By the 15th century, with the ending of the longest period of the Black Plague and the opening up of world commerce and the great city states of Italy, there was a new inspiration and resurgence in interest in Greek and Roman art and literary classics.

In Venice, Cardinal Bessarion donated his personal collection to the Venetian Republic. The poet, Petrarch, then conceived of the idea of a public library in Venice and provided his collection of manuscripts from cathedrals and monestaries where he had lived in exile in France.

Cosimo de Medici, head of the famous Florentine banking family and patron of this new Renaissance, was just one of the many who were dedicated to building private libraries. His collection formed the basis for the Laurentian Library.

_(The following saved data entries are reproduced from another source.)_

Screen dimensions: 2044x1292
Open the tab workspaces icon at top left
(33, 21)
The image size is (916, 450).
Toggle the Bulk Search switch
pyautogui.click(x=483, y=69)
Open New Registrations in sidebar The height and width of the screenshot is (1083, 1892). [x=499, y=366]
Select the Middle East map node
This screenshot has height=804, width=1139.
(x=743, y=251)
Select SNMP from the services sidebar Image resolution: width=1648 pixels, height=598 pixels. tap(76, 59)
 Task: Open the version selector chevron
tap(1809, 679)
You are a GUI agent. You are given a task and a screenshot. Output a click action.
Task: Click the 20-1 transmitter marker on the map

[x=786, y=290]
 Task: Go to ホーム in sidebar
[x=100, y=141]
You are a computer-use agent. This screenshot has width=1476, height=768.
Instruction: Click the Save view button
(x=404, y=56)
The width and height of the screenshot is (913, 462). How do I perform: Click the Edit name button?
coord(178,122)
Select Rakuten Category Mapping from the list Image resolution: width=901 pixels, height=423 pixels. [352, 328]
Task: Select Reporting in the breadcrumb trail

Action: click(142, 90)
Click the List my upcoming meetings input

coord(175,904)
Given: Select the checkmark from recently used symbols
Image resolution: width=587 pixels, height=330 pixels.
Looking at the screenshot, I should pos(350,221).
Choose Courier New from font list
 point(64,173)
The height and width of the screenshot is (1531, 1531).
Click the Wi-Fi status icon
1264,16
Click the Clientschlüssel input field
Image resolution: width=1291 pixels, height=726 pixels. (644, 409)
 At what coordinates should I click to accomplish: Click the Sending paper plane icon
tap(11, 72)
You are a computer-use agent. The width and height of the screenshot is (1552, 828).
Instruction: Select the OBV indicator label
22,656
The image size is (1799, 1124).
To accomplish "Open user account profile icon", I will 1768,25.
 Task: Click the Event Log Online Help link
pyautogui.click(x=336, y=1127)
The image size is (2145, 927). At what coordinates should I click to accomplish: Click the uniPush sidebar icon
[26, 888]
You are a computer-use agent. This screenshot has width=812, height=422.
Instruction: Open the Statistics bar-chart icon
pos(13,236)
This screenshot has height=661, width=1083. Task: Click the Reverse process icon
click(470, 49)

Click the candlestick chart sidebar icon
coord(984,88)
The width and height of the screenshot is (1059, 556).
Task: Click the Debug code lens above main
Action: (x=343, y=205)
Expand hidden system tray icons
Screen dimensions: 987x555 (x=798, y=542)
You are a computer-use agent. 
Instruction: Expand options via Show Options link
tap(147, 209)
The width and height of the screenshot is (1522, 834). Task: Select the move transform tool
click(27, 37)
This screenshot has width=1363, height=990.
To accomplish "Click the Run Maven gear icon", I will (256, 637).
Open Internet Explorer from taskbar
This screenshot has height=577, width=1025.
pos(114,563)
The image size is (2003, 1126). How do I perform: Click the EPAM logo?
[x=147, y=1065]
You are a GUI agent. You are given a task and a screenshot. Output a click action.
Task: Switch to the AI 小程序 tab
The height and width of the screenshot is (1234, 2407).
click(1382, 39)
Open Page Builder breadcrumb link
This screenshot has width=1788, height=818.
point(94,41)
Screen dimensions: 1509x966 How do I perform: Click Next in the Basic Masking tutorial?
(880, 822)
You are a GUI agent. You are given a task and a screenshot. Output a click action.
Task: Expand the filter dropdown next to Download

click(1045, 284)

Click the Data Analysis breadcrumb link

The Laurentian Library was built in 1559 in Florence in a cloister of the Medicean "Basilica di San Lorenzo di Firenze". It held 11,000 manuscripts and early printed books and was designed by Michelangelo.

By 1450,Johannes Gutenberg had developed a printing press with movable and re-usable type. This reprented the kind of technological breakthrough that catapulted the rate of the spread of human knowledge in a manner not seen since the oral tradition of storytelling was enchanced by written language. We are only now beginning another such leap for humankind in the potential of the Internet to collapse distance, time, and labor in the spread of ideas.

In the late 1600's, Thomas Bray established the first free lending library in the American Colonies.

Whenever classical humanist philosopy has fourished, we find a resurgence in the importance of libraries.

In 1731, Ben Franklin and others founded the first subscription library, "The Library Company of Philadelphia", where member dues paid for the books that were purchased and borrowing priviledges were free.

The Library of Congress was established by an act of Congress in 1800 when President John Adams signed a bill providing for the transfer of the seat of government from Philadelphia to the new capital city of Washington.

Originally it was suppose to be only a refernce library for Congress and limited to books for their work alone.

In 1814, during the War of 1812,invading British troops set fire to the Capitol Building, burning and pillaging the contents of the library.

Within a month, retired President Thomas Jefferson offered his personal library as a replacement. Jefferson had spent 50 years accumulating books, "putting by everything which related to America, and indeed whatever was rare and valuable in every science"; his library was considered to be one of the finest in the United States. In offering his collection to Congress, Jefferson anticipated controversy over the nature of his collection, which included books in foreign languages and volumes of philosophy, science, literature, and other topics not normally viewed as part of a legislative library.

Jefferson wrote, "I do not know that it contains any branch of science which Congress would wish to exclude from their collection; there is, in fact, no subject to which a Member of Congress may not have occasion to refer."

In January 1815, Congress accepted Jefferson's offer, puchasing his 6,487 books, and the foundation was laid for a great national library. The Jeffersonian concept of universality, the belief that all subjects are important to the library of the American legislature, is the philosophy and rationale behind the comprehensive collecting policies of today's Library of Congress.

Today the Library of Congress is the largest library in the world with over 130 million items, including 29 million books.